# [Stored data entries]
########################################
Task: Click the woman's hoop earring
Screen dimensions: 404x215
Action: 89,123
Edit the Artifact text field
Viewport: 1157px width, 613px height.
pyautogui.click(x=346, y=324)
########################################
# [The problem]
Starting at the top of the records, copy every line exactly.

# [Result for this task]
Task: Click the woman's hoop earring
Screen dimensions: 404x215
Action: 89,123
Edit the Artifact text field
Viewport: 1157px width, 613px height.
pyautogui.click(x=346, y=324)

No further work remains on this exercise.